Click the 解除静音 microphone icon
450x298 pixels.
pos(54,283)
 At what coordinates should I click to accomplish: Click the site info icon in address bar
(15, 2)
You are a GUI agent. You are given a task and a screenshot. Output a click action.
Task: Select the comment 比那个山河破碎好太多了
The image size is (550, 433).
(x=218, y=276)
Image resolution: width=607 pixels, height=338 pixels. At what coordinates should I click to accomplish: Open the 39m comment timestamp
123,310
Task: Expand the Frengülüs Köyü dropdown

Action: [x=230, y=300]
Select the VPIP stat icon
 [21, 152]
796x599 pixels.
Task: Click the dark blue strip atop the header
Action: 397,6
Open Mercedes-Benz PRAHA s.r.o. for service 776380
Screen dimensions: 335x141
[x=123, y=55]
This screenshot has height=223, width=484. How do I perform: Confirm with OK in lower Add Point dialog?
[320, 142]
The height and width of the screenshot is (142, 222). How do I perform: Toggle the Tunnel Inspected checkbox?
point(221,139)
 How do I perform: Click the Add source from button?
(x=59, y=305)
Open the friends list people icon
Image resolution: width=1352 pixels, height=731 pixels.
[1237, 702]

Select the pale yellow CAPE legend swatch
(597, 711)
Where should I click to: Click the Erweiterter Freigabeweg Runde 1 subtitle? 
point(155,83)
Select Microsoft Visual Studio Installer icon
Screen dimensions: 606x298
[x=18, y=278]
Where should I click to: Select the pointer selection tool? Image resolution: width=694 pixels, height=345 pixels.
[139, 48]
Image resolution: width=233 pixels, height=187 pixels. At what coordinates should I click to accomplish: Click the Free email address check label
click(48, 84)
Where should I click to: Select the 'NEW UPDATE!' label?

DIRECTIONS FOR THIS TASK ▸
Every line from the one that has "Where should I click to: Click" down to the last line above must be written out exactly, with both ends included and nothing else.

SOLVED EXERCISE ▸
Where should I click to: Click the Erweiterter Freigabeweg Runde 1 subtitle? 
point(155,83)
Select Microsoft Visual Studio Installer icon
Screen dimensions: 606x298
[x=18, y=278]
Where should I click to: Select the pointer selection tool? Image resolution: width=694 pixels, height=345 pixels.
[139, 48]
Image resolution: width=233 pixels, height=187 pixels. At what coordinates should I click to accomplish: Click the Free email address check label
click(48, 84)
Where should I click to: Select the 'NEW UPDATE!' label?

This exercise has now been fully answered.